Cotton rally on Trump effect fizzles out
A rally in cotton futures – attributed to the “Trump effect” – faded alongside gains in many other markets, as investors adjust to the landscape exposed by the surprise result to the US presidential elections
Cotton futures for March stood 0.9 % lower at 69.20 cents a pound in late deals in New York, falling back below a series of moving averages – and mirroring fallbacks in many other risk assets.
Indeed, the contract had reached a six-week high of 72.08 cents a pound earlier, taking to nearly 5% its gains since Donald Trump was early on Wednesday named US president-elect – making the fibre a particularly strong beneficiary of the post-election price surge.

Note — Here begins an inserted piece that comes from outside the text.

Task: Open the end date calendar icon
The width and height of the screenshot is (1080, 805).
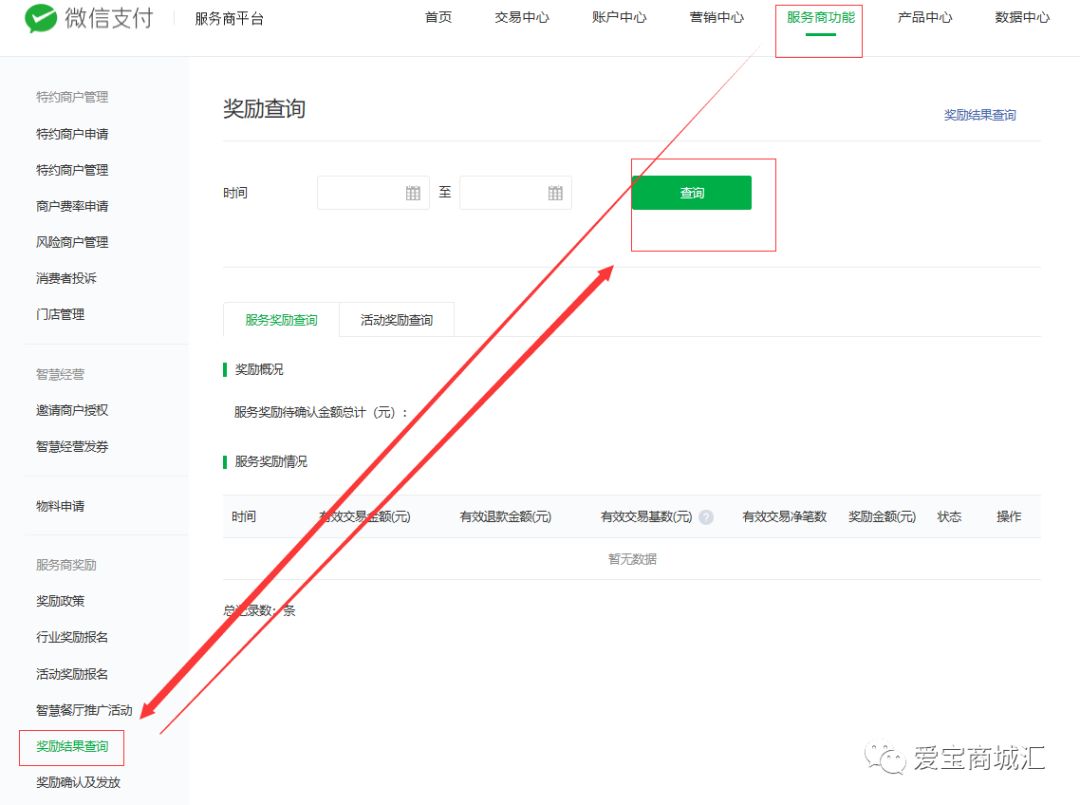Action: coord(555,193)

In fact, cotton prices typically see seasonal weakness in November, Keith Brown, at Georgia-based broker at Keith Brown & Co, said. The earlier rally, “at a time when it should be going down”, was down to a twin boost of both relief and fear.
Some of the buying had been motivated by concerns over that Trump, who during his election campaign railed against free trade agreements such as Nafta, would usher in trade wars, with investors stepping in to secure cotton supplies.”There is a lot of anticipatory buying on tariff worries,” said Mr Brown, adding that Yuan devaluation had played a role too, with China’s buyers stepping in for fear their currency may depreciate further. “But there is nothing to fear,” Brown added, saying that the “attitude of pessimism” which had initially been widespread after Trump’s election had now shifted towards “one of optimism. The US consumers are positive and there is an upheaval for good,” he said.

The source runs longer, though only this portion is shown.